In CMT4A, symptoms typically start in childhood, and include severe damage to peripheral nerves (neuropathy), often leading to wheelchair dependence by early adulthood. At later stages, patients commonly have vocal cord paresis, or impaired motion of the vocal folds, and weakness of the diaphragm — a muscle located below the lungs and key for breathing.
CMT2K — like all CMT2 types — generally has a milder presentation, characterized by a slow progression, and symptom onset in adulthood. In addition, most CMT2K patients are able to walk throughout their lives.
Now, researchers at Florida Atlantic University described an atypical case of a patient with severe CMT2K with rapidly progressive nerve damage, respiratory failure, and the voice disorder dysphonia.
The man had sought treatment for a heavy chest sensation and dysphonia. He had been diagnosed with CMT one year before and his clinical history included progressive paresthesias, or a burning or prickling sensation, cramps, and weakness in the right leg that spread to the left leg and arms.
The patient had needed a wheelchair most of the time since his CMT diagnosis.
He underwent genetic testing for 81 genes linked with peripheral nerve diseases, which revealed a mutation in one of the copies of the GDAP1 gene. According to the American College of Medical Genetics (ACMG) guideline, this mutation was deemed as pathogenic, or causing disease.
His family history included one brother diagnosed with CMT at age 5 and one niece diagnosed at age 4. Yet, in both cases, symptoms were milder and included difficulty walking, arched feet, and leg muscle wasting. His parents had no signs of CMT. This pattern was consistent with dominant inheritance, the investigators noted.
Testing for clues
Neurological tests revealed the man had weakness in his arms, hands and right wrist muscles, with compromised handwriting. His ability to flex his feet was impaired and he presented areflexia, or absence of reflexes, with decreased pinprick, vibration and thermic sensation in his arms and legs up to the knees and wrists. He scored 24 out of 36 in the CMT neuropathy scale, indicative of severe disease.
Chest X-ray and cardiac examination generally did not show abnormalities, although the patient had a mildly rapid breathing rate. Lab tests were unremarkable. MRI scans of the brain and spine, as well as a chest CT scan, also were normal.
Nerve conduction studies revealed evidence of damage to the right median nerve and to the ulnar nerve, which relay information to the forearm and hand. The patient further showed severe, generalized sensory and motor nerve cell damage in the legs.
He was advised to undergo speech therapy due to his reduced speaking ability (phonation) and weak cough. Because no imminent threat to the patient’s life was found, he was discharged.
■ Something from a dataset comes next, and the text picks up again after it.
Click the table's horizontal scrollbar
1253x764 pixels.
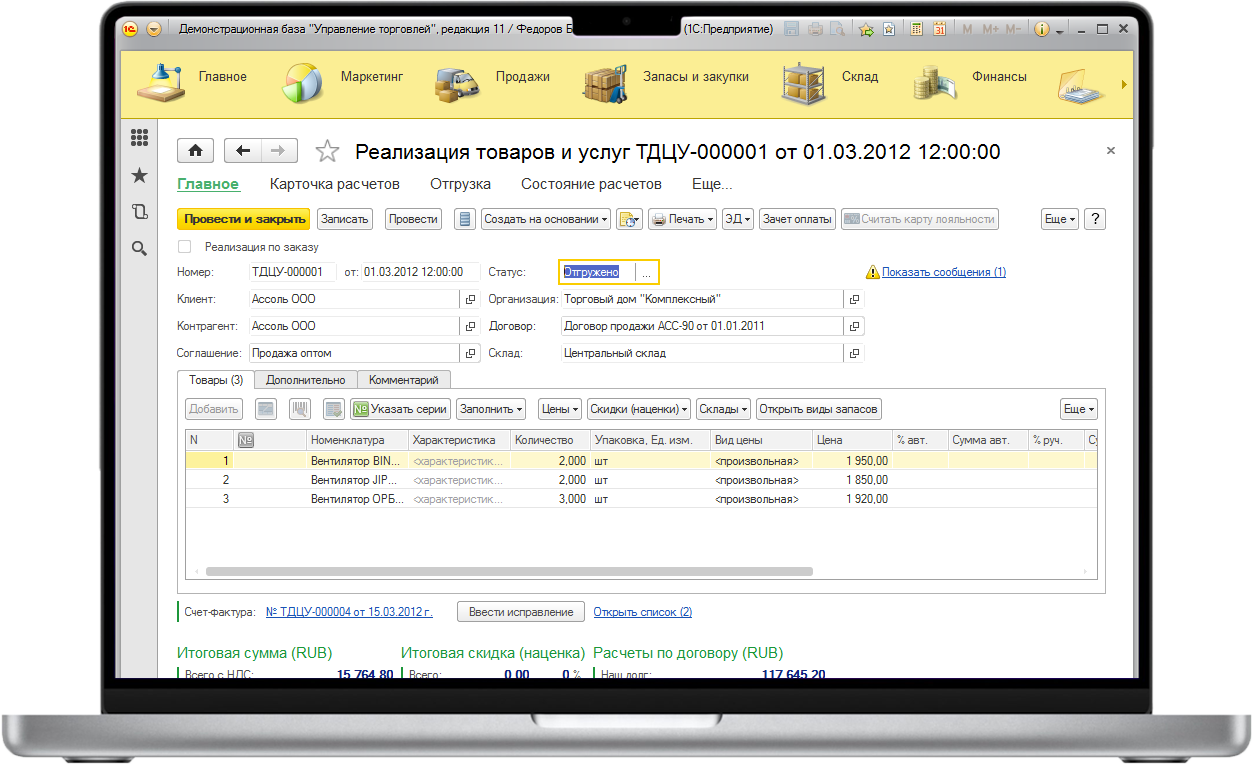(x=509, y=571)
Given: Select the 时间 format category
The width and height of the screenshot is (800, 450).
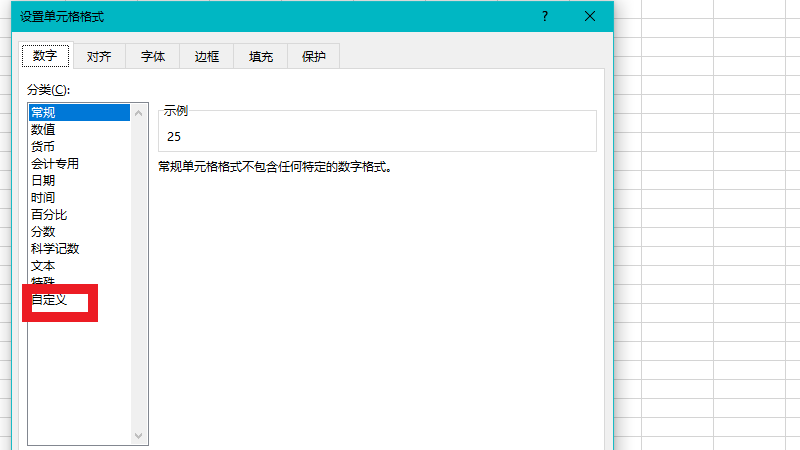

After having been lost to follow-up, he returned to the hospital three weeks later due to worsening respiratory failure and dysphonia, and received ventilation support for breathing due to low blood oxygen levels. Chest X-rays showed a mild elevation of part of his diaphragm. Further tests excluded autoimmune conditions, substance abuse, infection, lung blood clots, spinal cord injury and brain alterations as causes for the respiratory insufficiency.
Due to hard-to-treat hypercapnia — high carbon dixode levels in the blood — the patient’s mental status aggravated. Intubation was not performed, at his request, and he ultimately was transferred to hospice care, six weeks after his first hospital visit.
Overall, this case suggests that the “presentations of various types of CMT may extend beyond our current genotypic cognizance,” the researchers wrote.
“This case will hopefully serve to motivate further research, disease understanding, and treatment optimization for those diagnosed with Charcot Marie Tooth,” they concluded.